If it does not fail, it probably worked ;) jump in with xdebug and see what value $this->engine is like after this line https://github.com/bcosca/fatfree-core/blob/master/db/sql.php#L481
Probably it's informix
. Use that name to adjust all the switch and if conditions in the class.. most important is the schema method. Its command maybe looks a bit confusing a first, but let's see mysql for example:
'mysql'=>[ 'SHOW columns FROM
'.$this->dbname.'.
'.$table.'', 'Field','Type','Default','Null','YES','Key','PRI'],
First array key is the sql command to fetch the table schema. 2nd (Field
) is the name of the column that contains the field name. 3rd (Type
) is the name of the column that contains the field type (i.e. integer, text, varchar). 4th (Default
) the column name that contains a possible default value. 5th key (Null
) is the column name that contains information about the columns nullable flag. The 6th key (YES
) belongs to the previous nullable field.
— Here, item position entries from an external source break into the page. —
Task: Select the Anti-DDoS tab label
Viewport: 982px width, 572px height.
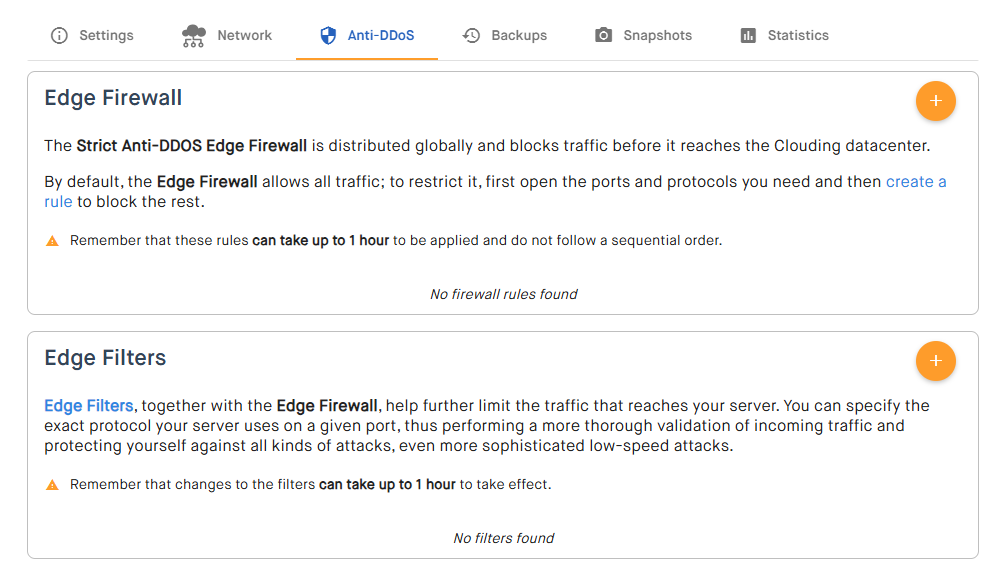Action: 381,35
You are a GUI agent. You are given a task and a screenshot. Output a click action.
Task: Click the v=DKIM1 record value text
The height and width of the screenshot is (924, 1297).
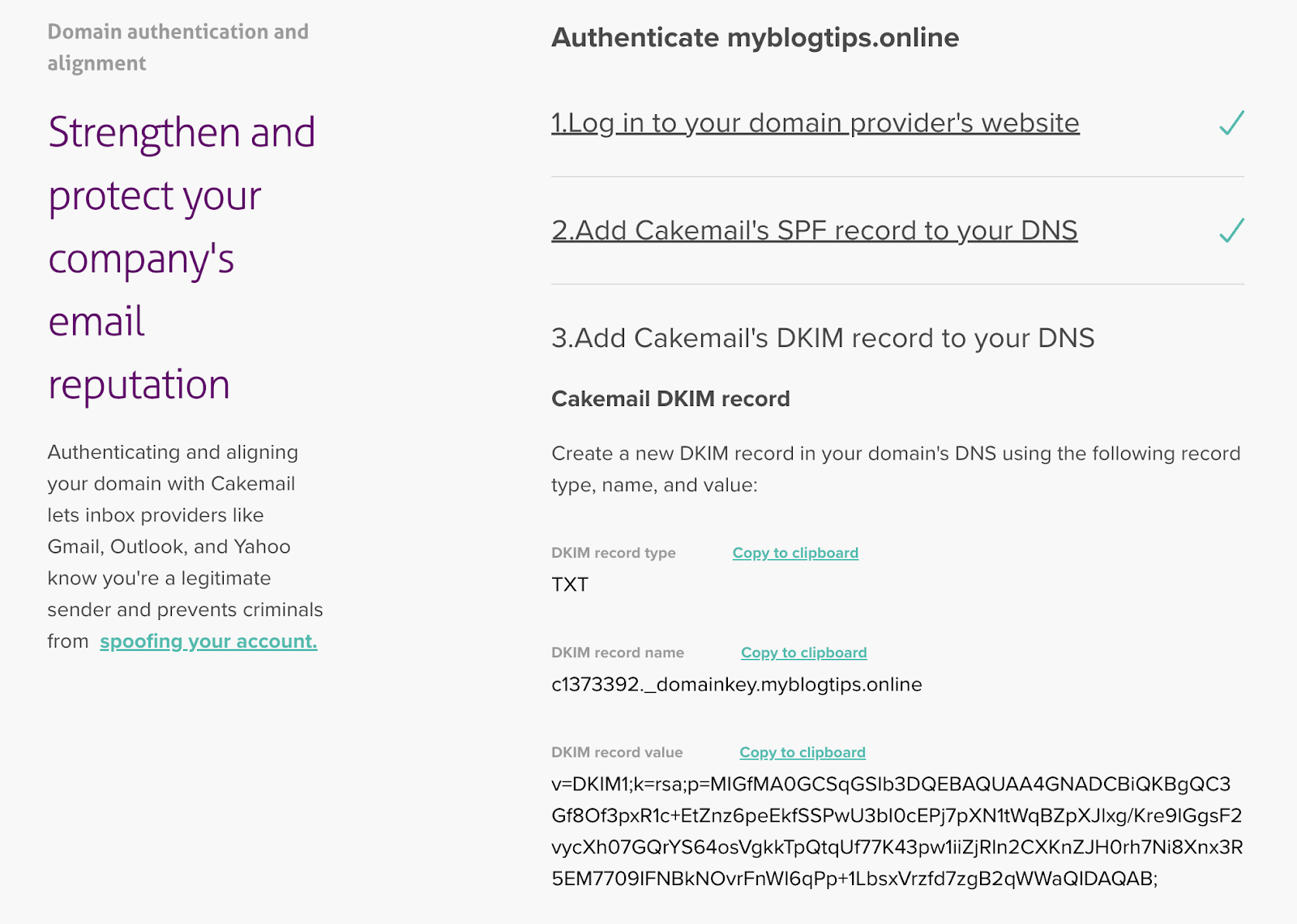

This simply defines which value in the nullable column (5th key) makes the field NULL (i.e. if column Null
contains YES
, the field is NULL). Same story for the 6th and 7th key. Here the 6th key Key
tells the schema which column is used to lookup the primary key flag, and the 7th key (PRI
) is the value in the 6th column that defines that column as primary key. That's it. If you got this working, you are on the right way.
You can copy and modify the unit tests for the db engine from https://github.com/bcosca/fatfree/blob/dev/app/sql.php and do tests on common tasks. If is seems to work all good we can continue on the sql mapper ;)
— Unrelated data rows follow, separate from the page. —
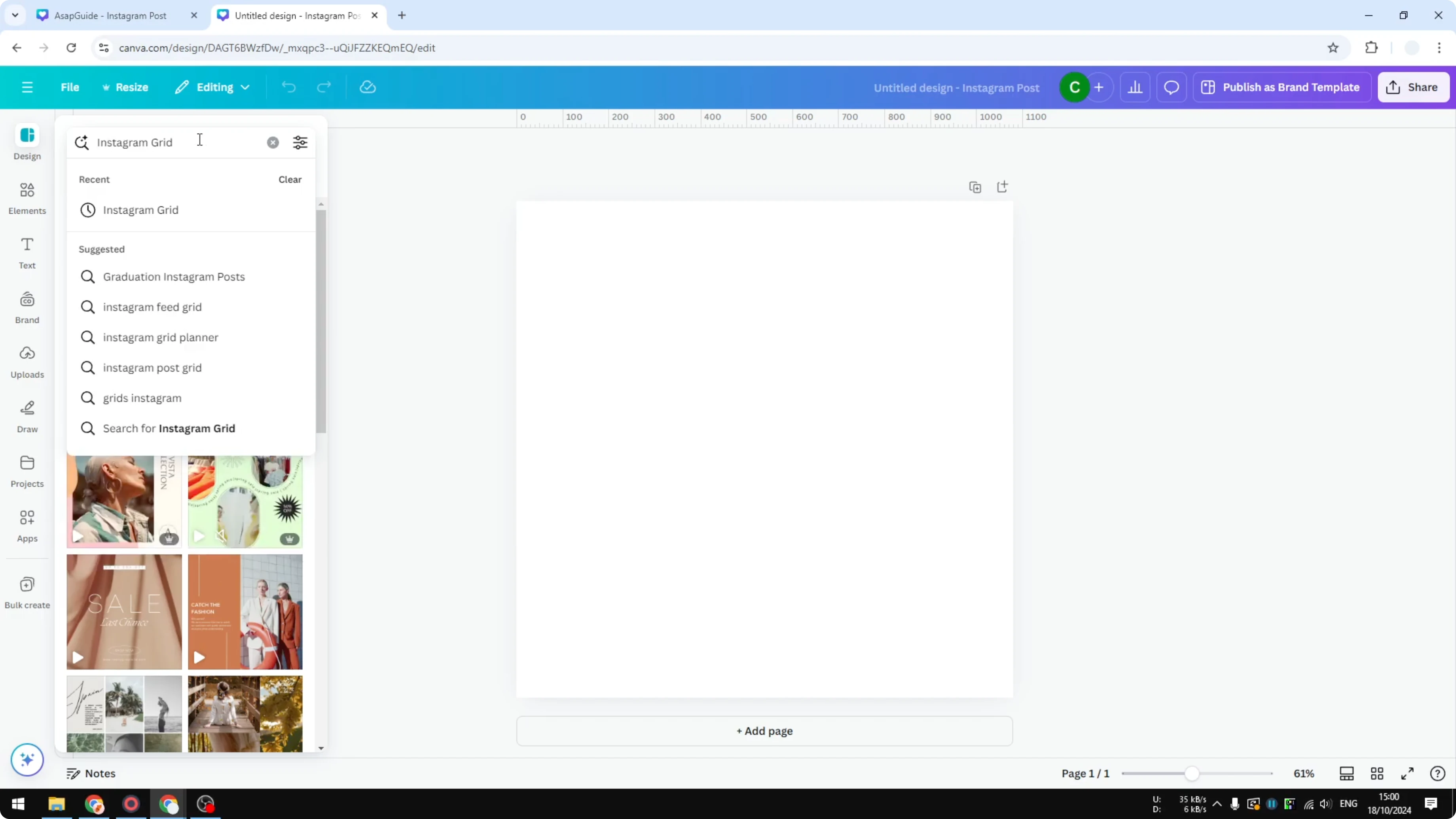Toggle full screen presentation view

point(1407,773)
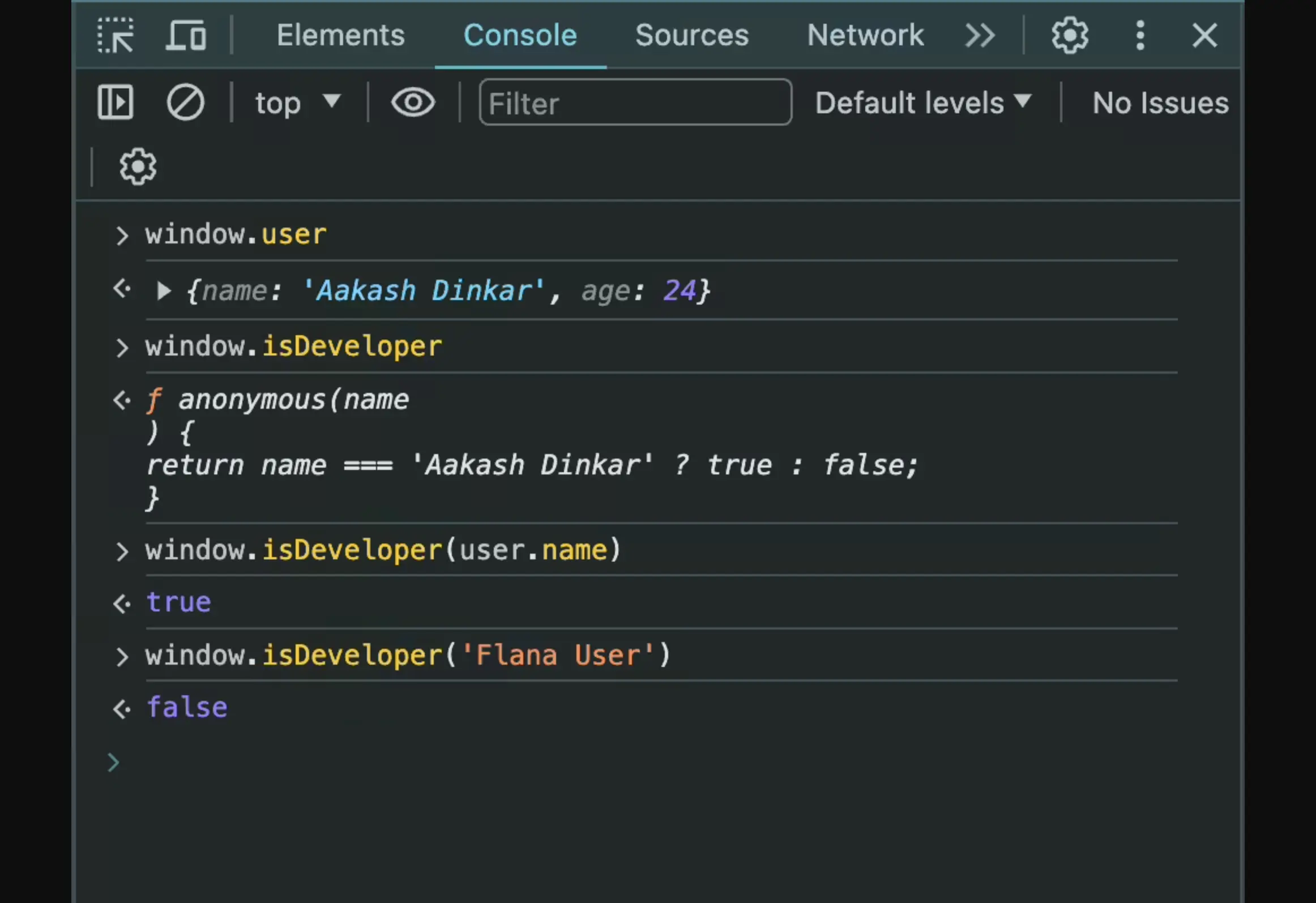Switch to the Sources tab
The image size is (1316, 903).
[691, 36]
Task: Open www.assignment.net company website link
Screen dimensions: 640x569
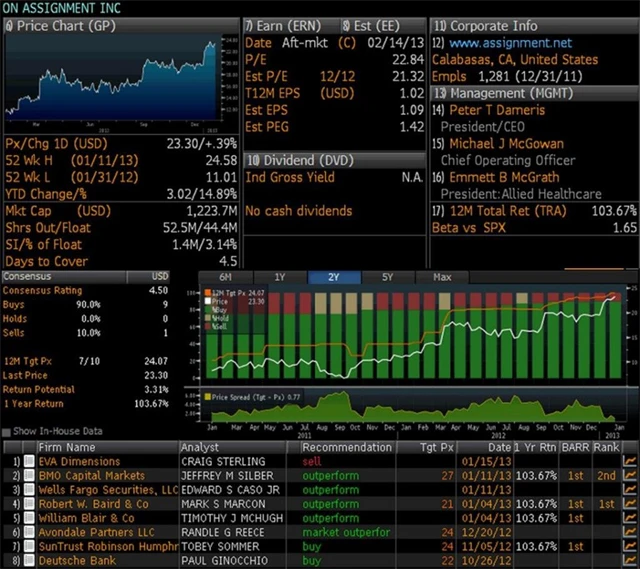Action: pos(510,44)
Thanks for the explanation. That combined with this code that someone wrote for Yii framework has given me a good starting point, however one more question... What if a table doesn't have a primary key? It appears the database administrator who designed the DB I'm working with was just some random guy they found on the street :-/
hey @fukawi2 just a quick question: have you worked on this or has informix integration become meaningless for you in the meantime?
I did start working on it, but it quickly became well over my head. I'm still using F3, but making my queries manually using $f3->get('DB')->exec("SELECT foo FROM bar WHERE X =?", $params)
I would definitely still love to see it in and would use it (I have 2 projects already using our Informix DB) but I don't have the skills to implement it sorry :(
I don't see this comming anymore due to lack of interest even from others.. please reopen if there's still demand for it.
We have a strong need to have F3 support Informix databases. Would this support be accepted as a patch, or is there an explicit desire to not add additional databases to the supported list?